6 comments

[ 3.6 ms ] story [ 38.4 ms ] thread
Well, in Turkey, it's used for accessing (most of)the censored sites
So, could one really do this OpenDNS thing behind a pay-for-internet-service?

Yes but it requires the pay-for-internet provider to think about their real usage scenarios and plan for them appropriately. I'm involved in the engineering of a similar system that has nearly a million users, and we've chosen to leave port 53 wide open, even though it can theoretically be used for DNS tunneling or other nefarious use.

Also, I disagree with the comments on the post that claim that ISP DNS is the #1 cause of slowdowns -- DNS on an ISP scale is surprisingly easy to dimension and support in the common case. The important aspects of DNS administration center around debugging misbehaving authoritative servers and management of Denial of Service attacks.

I used to find that I'd get slow downs when performing requests because the ISP wasn't answering the DNS query in a timely fashion. This would usually resolve itself in half-an-hour or so, possibly a load issue. But with OpenDNS I've not had those problems, my ISP nameservers are there as backup however if I should need them.

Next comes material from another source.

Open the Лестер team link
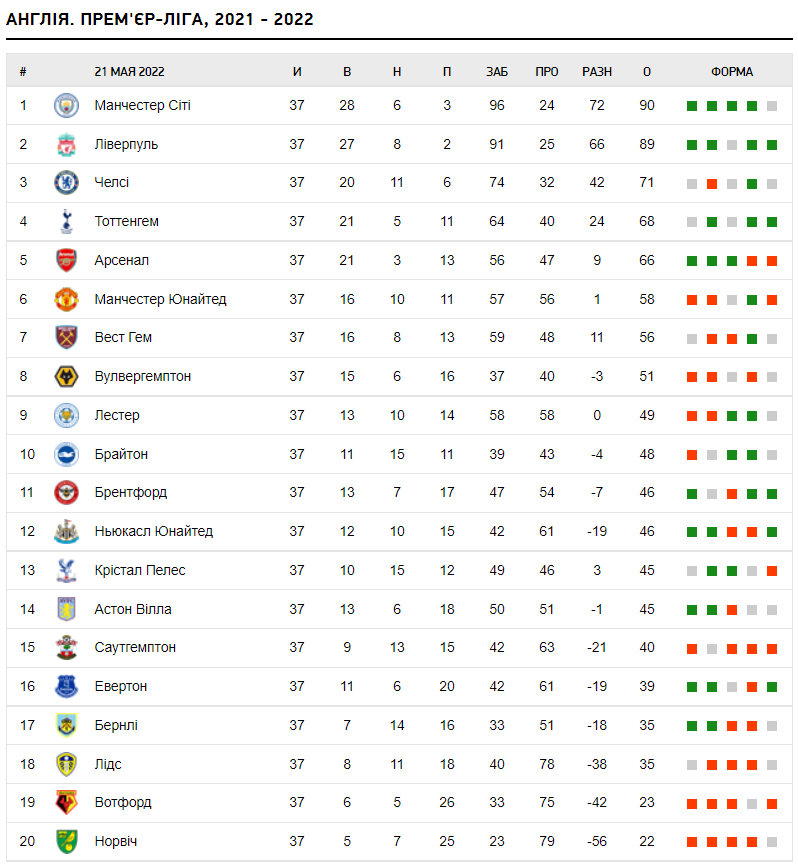This screenshot has height=866, width=798. pyautogui.click(x=117, y=415)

Also OpenDNS optionally does filtering and allows reporting of lookups made. As my kids grow and explore for themselves I think this will be useful.

Primarily because client side software that serves a similar function is bulky, harder to configure, and almost never free. If your browser becomes compromised there's a fine chance its built-in phishing/malware filter will be broken or disabled. It's unlikely a browser exploit could change your DNS settings -- if it could you've got much bigger problems.

From a performance point of view many ISP name servers are either oversubscribed or simply not fine tuned. There are many tricks to DNS configuration on busy servers and OpenDNS does a good job keeping their servers fast and responsive. Additionally your ISP may not be giving you the best possible DNS servers. Many ISPs are getting involved in the ISP sponsored custom redirect game. While OpenDNS does indulge in this to a degree their service doesn't seem to take a hit from it which is something I cannot say about other custom redirects.

I used OpenDNS while at Defcon to avoid my DNS servers being spoofed. The minor configuration change was totally worth it.